I have heard several Trenner & Friedl speakers at audio shows and at each show I have been impressed with the naturalness of the sound. The speaker in for review is their smallest and is called ART; it is named for the great saxophone player Art Pepper. The ART is on the small side of mini-monitors at 10.5 inches high by 7 inches wide and 12 inches deep. The fit & finish is very nice but in no way flashy. Trenner and Friedl say on their website that their objective is the same for all their speakers: to deliver an involving musical listening experience.

The cabinets fall into the dead, stiff school of speaker cabinet design. They feature a multi-layered body with a sandwich front of rigid, hand polished Corian©. The ART uses Cardas internal wire and the crossover is built from parts made by the German company Mundorf. The five-inch aluminum cone with its phase plug is mounted above the 1-inch ring radiator tweeter, which uses a neodymium magnet that is encapsulated in the rear chamber. This makes for a rather different looking mini-monitor in a rather pedestrian, though well-built cabinet. I mounted the speakers with Blu Tack to the top of a pair of 28-inch, sand-filled metal stands. The stands were then spiked to the carpet.

 

The Review System

The system I used for this review consisted of the AMG V12 table and Turbo tonearm sitting on the HRS stand made for the AMG table. The cartridge was the DS Audio Master1 with the DS 1 phono preamp. Standing in for a line stage was the Emia Remote Autoformer, which fed a Pass Labs XA30.8 power amplifier. All equipment except the speakers was set on a doublewide Box Furniture rack and everything was plugged into the HB Cables PowerSlave Marble. The power cords were High Fidelity Cables CT-1 Ultimate Reference Rhodium Plus. All of the interconnects and speaker cables were High Fidelity Cables CT-1 Ultimate Reference.

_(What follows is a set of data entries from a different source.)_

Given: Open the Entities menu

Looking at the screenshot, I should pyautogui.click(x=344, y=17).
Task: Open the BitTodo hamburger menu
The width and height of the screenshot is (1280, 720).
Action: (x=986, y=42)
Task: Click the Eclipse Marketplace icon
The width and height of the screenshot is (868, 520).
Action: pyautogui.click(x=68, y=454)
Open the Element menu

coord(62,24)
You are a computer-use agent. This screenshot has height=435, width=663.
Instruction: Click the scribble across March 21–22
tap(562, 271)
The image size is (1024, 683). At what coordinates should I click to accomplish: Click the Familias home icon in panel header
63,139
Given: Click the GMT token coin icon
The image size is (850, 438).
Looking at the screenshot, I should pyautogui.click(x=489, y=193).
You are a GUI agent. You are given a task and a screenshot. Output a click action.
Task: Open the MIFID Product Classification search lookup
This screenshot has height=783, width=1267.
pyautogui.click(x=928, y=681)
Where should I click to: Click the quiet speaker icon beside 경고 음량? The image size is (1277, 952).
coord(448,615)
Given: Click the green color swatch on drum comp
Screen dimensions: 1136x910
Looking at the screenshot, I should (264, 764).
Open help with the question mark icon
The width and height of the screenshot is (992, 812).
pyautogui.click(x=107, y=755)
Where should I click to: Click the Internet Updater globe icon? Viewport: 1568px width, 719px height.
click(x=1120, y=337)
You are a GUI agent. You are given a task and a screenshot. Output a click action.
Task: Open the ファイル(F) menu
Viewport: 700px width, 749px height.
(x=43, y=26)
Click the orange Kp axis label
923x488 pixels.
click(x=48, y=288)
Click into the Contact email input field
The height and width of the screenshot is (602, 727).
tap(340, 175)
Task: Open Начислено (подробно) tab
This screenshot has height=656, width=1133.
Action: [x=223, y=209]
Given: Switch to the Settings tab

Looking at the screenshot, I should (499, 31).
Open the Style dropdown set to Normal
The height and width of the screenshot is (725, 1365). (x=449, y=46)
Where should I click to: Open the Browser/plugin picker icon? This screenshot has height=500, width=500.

I tried setting the ARTs close to the rear wall, but they sounded overly warm and the imaging seemed kind of blurred. So I moved them out for nearfield listening. By moving them so that they were only about six feet apart, I was able to get the lower midrange and upper bass to sound better than I would have expected. If I separated them any further the bass became too thin. So I ended up with the front of the cabinets 66 inches from the wall behind the speakers and about nine feet from the listening chair. They worked best with just a little toe-in. The only problem I had with set up was that I don’t care for the speaker wire terminals they use. You can’t use banana plugs or very large spades, just thought you should know.

Listening

Let’s start with a few of the questions that we all have about really small speakers. For example, I love the sound of the Audience 1+1 V2. As good as they are, and they are incredibly good, they can’t play quite as loud as a big floorstander. The ART, however, sounds big and plays loud, something you’d never expect from such diminutive cabinets. The overall tonal balance is slightly warm but very natural in my room. I would say the tonal balance reminded me of the Audio Note J speakers, though the Js do go lower.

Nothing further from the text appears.